Jusqu’à il y a peu, la même bonhomie présidait aux relations internationales au pôle Nord, où beaucoup de missions scientifiques pluri-étatiques font des merveilles, où les états ayant une revendication maritime, s’entendaient plutôt bien, malgré de nombreuses contestations territoriales mineures, aux alentours du cercle polaire. Oui, parce que le Pôle Nord, ce n’est que de la glace, et pourtant, on y trouve des autochtones, tout du moins sur les territoires émergés alentours, dont le Groënland, la Russie, l’Alaska, la Norvège et le Canada. Personne ne peut donc revendiquer clairement le Pôle, d’autant que les Nations frontalières reconnaissent le droit maritime international qui détermine assez clairement les limites d’influence des états en pleine mer : 200 miles nautiques des côtes pour les eaux territoriales, puis 150 pour les zone d’exploitation économique exclusive.

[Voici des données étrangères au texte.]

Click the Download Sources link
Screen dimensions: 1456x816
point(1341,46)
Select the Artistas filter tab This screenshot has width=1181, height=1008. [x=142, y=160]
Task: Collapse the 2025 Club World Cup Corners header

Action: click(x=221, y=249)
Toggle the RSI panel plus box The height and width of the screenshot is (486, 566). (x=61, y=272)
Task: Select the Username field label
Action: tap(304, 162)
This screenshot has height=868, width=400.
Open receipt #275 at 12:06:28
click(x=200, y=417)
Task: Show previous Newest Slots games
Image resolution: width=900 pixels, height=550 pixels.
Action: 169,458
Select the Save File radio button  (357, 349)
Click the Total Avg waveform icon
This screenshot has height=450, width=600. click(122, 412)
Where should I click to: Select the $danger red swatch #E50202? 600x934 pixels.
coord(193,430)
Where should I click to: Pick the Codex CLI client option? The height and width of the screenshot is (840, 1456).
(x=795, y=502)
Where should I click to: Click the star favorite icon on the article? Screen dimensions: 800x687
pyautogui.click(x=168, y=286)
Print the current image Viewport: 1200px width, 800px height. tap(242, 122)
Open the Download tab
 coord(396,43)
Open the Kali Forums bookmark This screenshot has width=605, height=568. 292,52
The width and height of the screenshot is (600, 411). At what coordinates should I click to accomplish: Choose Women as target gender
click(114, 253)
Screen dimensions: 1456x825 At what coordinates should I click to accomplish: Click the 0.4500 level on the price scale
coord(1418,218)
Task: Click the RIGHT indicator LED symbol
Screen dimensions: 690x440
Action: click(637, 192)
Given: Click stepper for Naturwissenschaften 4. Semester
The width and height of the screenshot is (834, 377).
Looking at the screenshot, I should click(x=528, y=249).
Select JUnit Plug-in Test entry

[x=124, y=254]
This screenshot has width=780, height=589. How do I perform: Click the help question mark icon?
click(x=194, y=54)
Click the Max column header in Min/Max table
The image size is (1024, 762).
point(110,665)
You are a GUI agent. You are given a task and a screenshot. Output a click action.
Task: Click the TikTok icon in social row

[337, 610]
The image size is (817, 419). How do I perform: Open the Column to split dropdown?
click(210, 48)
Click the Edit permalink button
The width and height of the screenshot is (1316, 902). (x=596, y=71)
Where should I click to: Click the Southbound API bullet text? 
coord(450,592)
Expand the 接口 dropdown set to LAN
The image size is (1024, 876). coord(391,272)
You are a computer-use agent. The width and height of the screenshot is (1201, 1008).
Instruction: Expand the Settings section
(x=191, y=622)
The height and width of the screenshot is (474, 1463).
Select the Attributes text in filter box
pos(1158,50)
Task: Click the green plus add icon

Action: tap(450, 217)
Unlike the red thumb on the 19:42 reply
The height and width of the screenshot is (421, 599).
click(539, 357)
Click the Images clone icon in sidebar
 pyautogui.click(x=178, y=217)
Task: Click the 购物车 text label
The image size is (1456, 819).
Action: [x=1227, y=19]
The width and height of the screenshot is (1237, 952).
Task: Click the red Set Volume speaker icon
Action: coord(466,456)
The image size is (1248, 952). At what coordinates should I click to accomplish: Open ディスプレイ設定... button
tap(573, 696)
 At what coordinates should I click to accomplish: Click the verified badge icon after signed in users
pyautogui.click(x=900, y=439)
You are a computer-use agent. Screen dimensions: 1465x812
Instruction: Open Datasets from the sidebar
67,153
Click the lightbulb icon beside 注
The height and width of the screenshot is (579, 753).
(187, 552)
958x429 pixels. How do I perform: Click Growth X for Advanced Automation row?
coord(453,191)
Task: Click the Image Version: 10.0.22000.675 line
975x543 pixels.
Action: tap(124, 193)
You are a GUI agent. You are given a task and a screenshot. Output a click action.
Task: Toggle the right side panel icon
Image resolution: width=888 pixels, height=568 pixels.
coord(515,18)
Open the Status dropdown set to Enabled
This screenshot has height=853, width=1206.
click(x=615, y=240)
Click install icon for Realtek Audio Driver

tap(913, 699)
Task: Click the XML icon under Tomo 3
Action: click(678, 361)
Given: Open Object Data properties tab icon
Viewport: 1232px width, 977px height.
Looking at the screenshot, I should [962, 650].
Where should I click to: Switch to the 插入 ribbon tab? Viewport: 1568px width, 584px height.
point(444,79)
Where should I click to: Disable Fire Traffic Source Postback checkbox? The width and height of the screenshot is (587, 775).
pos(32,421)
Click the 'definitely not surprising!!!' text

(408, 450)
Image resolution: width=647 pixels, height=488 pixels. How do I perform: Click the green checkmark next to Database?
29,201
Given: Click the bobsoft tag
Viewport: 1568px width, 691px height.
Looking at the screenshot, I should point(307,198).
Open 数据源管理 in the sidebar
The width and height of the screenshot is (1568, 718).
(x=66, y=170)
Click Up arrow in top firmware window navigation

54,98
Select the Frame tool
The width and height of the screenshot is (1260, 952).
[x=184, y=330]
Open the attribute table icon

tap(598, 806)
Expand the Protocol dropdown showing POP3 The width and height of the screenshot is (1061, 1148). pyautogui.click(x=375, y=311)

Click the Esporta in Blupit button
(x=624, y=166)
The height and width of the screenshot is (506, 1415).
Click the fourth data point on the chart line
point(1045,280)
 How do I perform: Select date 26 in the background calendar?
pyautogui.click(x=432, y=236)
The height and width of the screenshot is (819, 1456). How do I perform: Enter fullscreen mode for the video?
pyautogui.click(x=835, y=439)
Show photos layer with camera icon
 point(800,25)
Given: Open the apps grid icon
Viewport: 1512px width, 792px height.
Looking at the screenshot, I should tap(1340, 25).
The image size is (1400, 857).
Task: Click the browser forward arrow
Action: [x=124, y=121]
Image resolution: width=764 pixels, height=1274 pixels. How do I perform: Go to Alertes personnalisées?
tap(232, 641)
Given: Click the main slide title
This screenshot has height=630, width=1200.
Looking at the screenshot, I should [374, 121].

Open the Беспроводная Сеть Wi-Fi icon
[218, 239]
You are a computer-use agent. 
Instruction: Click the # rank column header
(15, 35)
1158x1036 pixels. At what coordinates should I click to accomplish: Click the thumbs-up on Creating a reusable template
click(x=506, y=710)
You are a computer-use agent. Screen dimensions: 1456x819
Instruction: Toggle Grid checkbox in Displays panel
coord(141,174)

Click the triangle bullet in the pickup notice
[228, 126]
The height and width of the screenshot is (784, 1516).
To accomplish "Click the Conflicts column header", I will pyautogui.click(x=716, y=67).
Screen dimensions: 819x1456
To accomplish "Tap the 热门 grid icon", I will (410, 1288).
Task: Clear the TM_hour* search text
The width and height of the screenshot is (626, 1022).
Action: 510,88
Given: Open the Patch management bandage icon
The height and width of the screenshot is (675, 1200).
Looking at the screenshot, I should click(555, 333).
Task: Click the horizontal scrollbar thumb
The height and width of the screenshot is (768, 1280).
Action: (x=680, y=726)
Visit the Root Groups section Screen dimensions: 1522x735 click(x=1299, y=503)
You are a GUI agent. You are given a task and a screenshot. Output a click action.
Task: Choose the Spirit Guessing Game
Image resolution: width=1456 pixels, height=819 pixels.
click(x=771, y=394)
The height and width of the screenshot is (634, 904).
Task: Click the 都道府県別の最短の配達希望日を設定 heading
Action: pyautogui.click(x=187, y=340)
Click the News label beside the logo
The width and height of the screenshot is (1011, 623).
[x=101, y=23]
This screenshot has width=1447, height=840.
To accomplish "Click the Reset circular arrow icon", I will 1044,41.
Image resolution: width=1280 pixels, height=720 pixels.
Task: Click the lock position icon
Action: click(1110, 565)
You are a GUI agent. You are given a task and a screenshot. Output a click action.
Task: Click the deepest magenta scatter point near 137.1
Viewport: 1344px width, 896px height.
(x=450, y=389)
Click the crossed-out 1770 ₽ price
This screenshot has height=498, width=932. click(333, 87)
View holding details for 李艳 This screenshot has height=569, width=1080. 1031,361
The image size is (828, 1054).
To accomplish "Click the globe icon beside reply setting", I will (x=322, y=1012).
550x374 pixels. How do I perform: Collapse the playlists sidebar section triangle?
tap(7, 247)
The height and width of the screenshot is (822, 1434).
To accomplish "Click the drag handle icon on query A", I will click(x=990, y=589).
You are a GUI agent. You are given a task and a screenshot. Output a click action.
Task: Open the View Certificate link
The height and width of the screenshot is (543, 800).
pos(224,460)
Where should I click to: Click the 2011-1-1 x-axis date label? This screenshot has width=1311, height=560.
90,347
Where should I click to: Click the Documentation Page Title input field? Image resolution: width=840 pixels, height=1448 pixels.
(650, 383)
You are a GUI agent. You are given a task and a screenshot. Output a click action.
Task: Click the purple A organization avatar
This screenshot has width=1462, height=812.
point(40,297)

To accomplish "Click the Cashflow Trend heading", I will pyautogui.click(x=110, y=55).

Cependant, le réchauffement climatique change considérablement la donne. Et ce qui n’était, pour chaque état concerné, qu’une perspective lointaine de ressources, sur laquelle ne pas lâcher la main (mais bon, on n’est pas pressés, temporisons en prenant X ou X résolution plus ou moins Bisounours sur l’environnement), devient une priorité absolue. La course a commencé dès le début des années 2000, quand de nouvelles explorations des fonds marins ont permis de distinguer une dorsale dite de Lomonossov, sorte de montagne sous-marine, qui relançait la revendication du contrôle du pôle, car la Russie y voit l’extension de son plateau continental, qui rejoint alors le Groënland… Mais même sans le pôle en lui-même, la Russie a en mer arctique sa plus grande frontière, et un territoire auquel elle seule pouvait simplement accéder, hormis deux trois peuples nomades sans importance… Un territoire qu’elle contrôle bien et exploite depuis longtemps. On y trouvait déjà quelques villes et ports stratégiques à l’époque de la guerre froide, c’est dire ! Et voilà que la fonte des glaces permet non seulement d’accéder à dénormes richesses jusque-là inaccessibles – on estime que 30 % des réserves en énergie fossile de la planète seraient submergées en Arctique, mais qu’en plus, une nouvelle route commerciale, reliant directement Europe et Asie sans contourner l’Afrique s’ouvre, au moins l’été, qui permet d’économiser 40 % de temps de trajet, puisque c’est une ligne droite, et autant de carburant. C’est donc un enjeu considérable, qui renforce immensément les relations entre Chine et Russie, car la Chine est le premier client du gaz arctique russe, lequel représente 80 % de la production nationale.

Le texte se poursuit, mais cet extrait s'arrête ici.